* start Entries *

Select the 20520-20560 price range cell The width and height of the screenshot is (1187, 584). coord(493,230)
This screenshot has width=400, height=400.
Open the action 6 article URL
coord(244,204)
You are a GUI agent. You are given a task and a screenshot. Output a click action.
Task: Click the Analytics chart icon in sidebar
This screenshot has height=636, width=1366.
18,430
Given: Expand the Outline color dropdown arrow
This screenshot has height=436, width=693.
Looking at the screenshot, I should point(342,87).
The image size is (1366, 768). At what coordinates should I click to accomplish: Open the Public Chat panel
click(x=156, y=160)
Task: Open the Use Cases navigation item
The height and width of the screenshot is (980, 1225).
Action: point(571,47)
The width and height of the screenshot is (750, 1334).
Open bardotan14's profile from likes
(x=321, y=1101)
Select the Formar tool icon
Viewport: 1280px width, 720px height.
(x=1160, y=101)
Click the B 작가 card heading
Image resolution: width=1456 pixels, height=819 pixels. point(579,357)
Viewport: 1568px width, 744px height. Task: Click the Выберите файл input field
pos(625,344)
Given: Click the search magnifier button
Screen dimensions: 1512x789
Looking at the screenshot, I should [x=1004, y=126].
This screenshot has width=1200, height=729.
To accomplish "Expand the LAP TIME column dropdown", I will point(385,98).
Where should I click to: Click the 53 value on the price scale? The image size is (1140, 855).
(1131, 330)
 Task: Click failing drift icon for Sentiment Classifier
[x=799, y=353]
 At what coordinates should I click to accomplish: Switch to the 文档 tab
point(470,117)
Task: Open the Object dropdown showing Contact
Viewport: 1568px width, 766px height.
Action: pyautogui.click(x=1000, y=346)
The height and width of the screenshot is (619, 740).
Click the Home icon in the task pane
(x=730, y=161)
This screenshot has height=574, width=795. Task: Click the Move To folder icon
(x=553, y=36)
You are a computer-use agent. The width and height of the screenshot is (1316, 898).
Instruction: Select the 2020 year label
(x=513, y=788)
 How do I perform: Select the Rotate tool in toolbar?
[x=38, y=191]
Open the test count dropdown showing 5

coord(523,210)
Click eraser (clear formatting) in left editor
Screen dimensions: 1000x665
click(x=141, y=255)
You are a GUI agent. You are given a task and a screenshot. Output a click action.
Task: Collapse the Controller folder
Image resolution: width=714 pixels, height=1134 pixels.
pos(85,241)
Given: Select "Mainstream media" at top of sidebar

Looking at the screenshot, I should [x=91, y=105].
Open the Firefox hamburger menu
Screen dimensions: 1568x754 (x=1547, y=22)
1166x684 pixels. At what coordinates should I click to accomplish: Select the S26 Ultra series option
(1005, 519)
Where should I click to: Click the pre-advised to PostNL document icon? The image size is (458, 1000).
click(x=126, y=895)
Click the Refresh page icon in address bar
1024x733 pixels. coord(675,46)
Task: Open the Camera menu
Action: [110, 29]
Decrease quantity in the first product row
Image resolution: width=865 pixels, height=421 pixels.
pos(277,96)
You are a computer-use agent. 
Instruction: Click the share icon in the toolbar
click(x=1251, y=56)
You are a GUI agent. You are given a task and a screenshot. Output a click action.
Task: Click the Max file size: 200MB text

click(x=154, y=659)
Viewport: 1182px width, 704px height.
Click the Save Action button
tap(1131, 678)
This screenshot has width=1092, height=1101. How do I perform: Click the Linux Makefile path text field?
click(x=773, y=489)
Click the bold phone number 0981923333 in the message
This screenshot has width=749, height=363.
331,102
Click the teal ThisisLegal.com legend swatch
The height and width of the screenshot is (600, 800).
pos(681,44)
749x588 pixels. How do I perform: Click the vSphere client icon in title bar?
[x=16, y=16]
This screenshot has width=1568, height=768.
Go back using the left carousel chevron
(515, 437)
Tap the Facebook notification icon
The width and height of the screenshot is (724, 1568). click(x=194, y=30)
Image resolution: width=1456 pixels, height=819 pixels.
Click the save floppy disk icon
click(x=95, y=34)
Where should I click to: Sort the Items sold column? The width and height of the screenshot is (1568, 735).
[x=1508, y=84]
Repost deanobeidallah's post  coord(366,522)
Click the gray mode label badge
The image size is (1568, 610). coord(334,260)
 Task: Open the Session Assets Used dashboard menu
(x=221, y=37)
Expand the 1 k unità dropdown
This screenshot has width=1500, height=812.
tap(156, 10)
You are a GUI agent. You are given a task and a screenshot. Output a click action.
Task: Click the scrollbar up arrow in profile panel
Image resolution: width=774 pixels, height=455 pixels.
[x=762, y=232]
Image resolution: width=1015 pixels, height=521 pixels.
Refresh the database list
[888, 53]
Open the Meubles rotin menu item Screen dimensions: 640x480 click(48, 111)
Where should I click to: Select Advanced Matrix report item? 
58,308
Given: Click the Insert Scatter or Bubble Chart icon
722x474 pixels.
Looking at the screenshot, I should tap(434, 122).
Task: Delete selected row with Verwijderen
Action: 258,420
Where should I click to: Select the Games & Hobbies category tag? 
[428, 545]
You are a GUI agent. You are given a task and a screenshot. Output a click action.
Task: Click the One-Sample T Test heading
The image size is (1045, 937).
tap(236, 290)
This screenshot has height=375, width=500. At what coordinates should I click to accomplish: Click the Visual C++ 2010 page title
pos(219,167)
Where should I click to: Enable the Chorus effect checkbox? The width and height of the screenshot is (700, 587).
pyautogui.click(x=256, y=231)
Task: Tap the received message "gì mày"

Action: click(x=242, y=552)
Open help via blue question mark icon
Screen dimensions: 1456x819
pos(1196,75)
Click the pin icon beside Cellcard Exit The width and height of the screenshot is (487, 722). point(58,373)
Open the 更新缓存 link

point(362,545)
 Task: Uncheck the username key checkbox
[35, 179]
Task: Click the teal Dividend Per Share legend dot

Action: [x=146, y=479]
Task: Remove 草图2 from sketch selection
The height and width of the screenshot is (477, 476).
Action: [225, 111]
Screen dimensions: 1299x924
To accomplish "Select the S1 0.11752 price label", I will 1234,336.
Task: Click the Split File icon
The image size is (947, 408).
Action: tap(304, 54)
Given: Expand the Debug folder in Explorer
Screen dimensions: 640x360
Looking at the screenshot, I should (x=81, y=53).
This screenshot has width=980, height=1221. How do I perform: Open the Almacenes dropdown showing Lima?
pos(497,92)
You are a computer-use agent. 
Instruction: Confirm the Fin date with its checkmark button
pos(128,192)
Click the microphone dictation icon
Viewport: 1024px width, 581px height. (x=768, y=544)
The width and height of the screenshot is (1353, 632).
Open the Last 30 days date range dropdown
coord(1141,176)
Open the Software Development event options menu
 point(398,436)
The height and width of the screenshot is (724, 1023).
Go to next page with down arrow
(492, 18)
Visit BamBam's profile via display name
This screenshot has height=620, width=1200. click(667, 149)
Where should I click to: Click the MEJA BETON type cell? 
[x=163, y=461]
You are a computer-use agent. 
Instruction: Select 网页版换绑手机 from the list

* end Entries *

▸ **Written task**: Copy out all of the material above, line for line, without changing anything.

▸ **Answer in full**:
Select the 20520-20560 price range cell The width and height of the screenshot is (1187, 584). coord(493,230)
This screenshot has width=400, height=400.
Open the action 6 article URL
coord(244,204)
You are a GUI agent. You are given a task and a screenshot. Output a click action.
Task: Click the Analytics chart icon in sidebar
This screenshot has height=636, width=1366.
18,430
Given: Expand the Outline color dropdown arrow
This screenshot has height=436, width=693.
Looking at the screenshot, I should point(342,87).
The image size is (1366, 768). At what coordinates should I click to accomplish: Open the Public Chat panel
click(x=156, y=160)
Task: Open the Use Cases navigation item
The height and width of the screenshot is (980, 1225).
Action: point(571,47)
The width and height of the screenshot is (750, 1334).
Open bardotan14's profile from likes
(x=321, y=1101)
Select the Formar tool icon
Viewport: 1280px width, 720px height.
(x=1160, y=101)
Click the B 작가 card heading
Image resolution: width=1456 pixels, height=819 pixels. point(579,357)
Viewport: 1568px width, 744px height. Task: Click the Выберите файл input field
pos(625,344)
Given: Click the search magnifier button
Screen dimensions: 1512x789
Looking at the screenshot, I should [x=1004, y=126].
This screenshot has width=1200, height=729.
To accomplish "Expand the LAP TIME column dropdown", I will point(385,98).
Where should I click to: Click the 53 value on the price scale? The image size is (1140, 855).
(1131, 330)
 Task: Click failing drift icon for Sentiment Classifier
[x=799, y=353]
 At what coordinates should I click to accomplish: Switch to the 文档 tab
point(470,117)
Task: Open the Object dropdown showing Contact
Viewport: 1568px width, 766px height.
Action: pyautogui.click(x=1000, y=346)
The height and width of the screenshot is (619, 740).
Click the Home icon in the task pane
(x=730, y=161)
This screenshot has height=574, width=795. Task: Click the Move To folder icon
(x=553, y=36)
You are a computer-use agent. The width and height of the screenshot is (1316, 898).
Instruction: Select the 2020 year label
(x=513, y=788)
 How do I perform: Select the Rotate tool in toolbar?
[x=38, y=191]
Open the test count dropdown showing 5

coord(523,210)
Click eraser (clear formatting) in left editor
Screen dimensions: 1000x665
click(x=141, y=255)
You are a GUI agent. You are given a task and a screenshot. Output a click action.
Task: Collapse the Controller folder
Image resolution: width=714 pixels, height=1134 pixels.
pos(85,241)
Given: Select "Mainstream media" at top of sidebar

Looking at the screenshot, I should [x=91, y=105].
Open the Firefox hamburger menu
Screen dimensions: 1568x754 (x=1547, y=22)
1166x684 pixels. At what coordinates should I click to accomplish: Select the S26 Ultra series option
(1005, 519)
Where should I click to: Click the pre-advised to PostNL document icon? The image size is (458, 1000).
click(x=126, y=895)
Click the Refresh page icon in address bar
1024x733 pixels. coord(675,46)
Task: Open the Camera menu
Action: [110, 29]
Decrease quantity in the first product row
Image resolution: width=865 pixels, height=421 pixels.
pos(277,96)
You are a computer-use agent. 
Instruction: Click the share icon in the toolbar
click(x=1251, y=56)
You are a GUI agent. You are given a task and a screenshot. Output a click action.
Task: Click the Max file size: 200MB text

click(x=154, y=659)
Viewport: 1182px width, 704px height.
Click the Save Action button
tap(1131, 678)
This screenshot has width=1092, height=1101. How do I perform: Click the Linux Makefile path text field?
click(x=773, y=489)
Click the bold phone number 0981923333 in the message
This screenshot has width=749, height=363.
331,102
Click the teal ThisisLegal.com legend swatch
The height and width of the screenshot is (600, 800).
pos(681,44)
749x588 pixels. How do I perform: Click the vSphere client icon in title bar?
[x=16, y=16]
This screenshot has width=1568, height=768.
Go back using the left carousel chevron
(515, 437)
Tap the Facebook notification icon
The width and height of the screenshot is (724, 1568). click(x=194, y=30)
Image resolution: width=1456 pixels, height=819 pixels.
Click the save floppy disk icon
click(x=95, y=34)
Where should I click to: Sort the Items sold column? The width and height of the screenshot is (1568, 735).
[x=1508, y=84]
Repost deanobeidallah's post  coord(366,522)
Click the gray mode label badge
The image size is (1568, 610). coord(334,260)
 Task: Open the Session Assets Used dashboard menu
(x=221, y=37)
Expand the 1 k unità dropdown
This screenshot has width=1500, height=812.
tap(156, 10)
You are a GUI agent. You are given a task and a screenshot. Output a click action.
Task: Click the scrollbar up arrow in profile panel
Image resolution: width=774 pixels, height=455 pixels.
[x=762, y=232]
Image resolution: width=1015 pixels, height=521 pixels.
Refresh the database list
[888, 53]
Open the Meubles rotin menu item Screen dimensions: 640x480 click(48, 111)
Where should I click to: Select Advanced Matrix report item? 
58,308
Given: Click the Insert Scatter or Bubble Chart icon
722x474 pixels.
Looking at the screenshot, I should tap(434, 122).
Task: Delete selected row with Verwijderen
Action: 258,420
Where should I click to: Select the Games & Hobbies category tag? 
[428, 545]
You are a GUI agent. You are given a task and a screenshot. Output a click action.
Task: Click the One-Sample T Test heading
The image size is (1045, 937).
tap(236, 290)
This screenshot has height=375, width=500. At what coordinates should I click to accomplish: Click the Visual C++ 2010 page title
pos(219,167)
Where should I click to: Enable the Chorus effect checkbox? The width and height of the screenshot is (700, 587).
pyautogui.click(x=256, y=231)
Task: Tap the received message "gì mày"

Action: click(x=242, y=552)
Open help via blue question mark icon
Screen dimensions: 1456x819
pos(1196,75)
Click the pin icon beside Cellcard Exit The width and height of the screenshot is (487, 722). point(58,373)
Open the 更新缓存 link

point(362,545)
 Task: Uncheck the username key checkbox
[35, 179]
Task: Click the teal Dividend Per Share legend dot

Action: [x=146, y=479]
Task: Remove 草图2 from sketch selection
The height and width of the screenshot is (477, 476).
Action: [225, 111]
Screen dimensions: 1299x924
To accomplish "Select the S1 0.11752 price label", I will 1234,336.
Task: Click the Split File icon
The image size is (947, 408).
Action: tap(304, 54)
Given: Expand the Debug folder in Explorer
Screen dimensions: 640x360
Looking at the screenshot, I should (x=81, y=53).
This screenshot has width=980, height=1221. How do I perform: Open the Almacenes dropdown showing Lima?
pos(497,92)
You are a computer-use agent. 
Instruction: Confirm the Fin date with its checkmark button
pos(128,192)
Click the microphone dictation icon
Viewport: 1024px width, 581px height. (x=768, y=544)
The width and height of the screenshot is (1353, 632).
Open the Last 30 days date range dropdown
coord(1141,176)
Open the Software Development event options menu
 point(398,436)
The height and width of the screenshot is (724, 1023).
Go to next page with down arrow
(492, 18)
Visit BamBam's profile via display name
This screenshot has height=620, width=1200. click(667, 149)
Where should I click to: Click the MEJA BETON type cell? 
[x=163, y=461]
You are a computer-use agent. 
Instruction: Select 网页版换绑手机 from the list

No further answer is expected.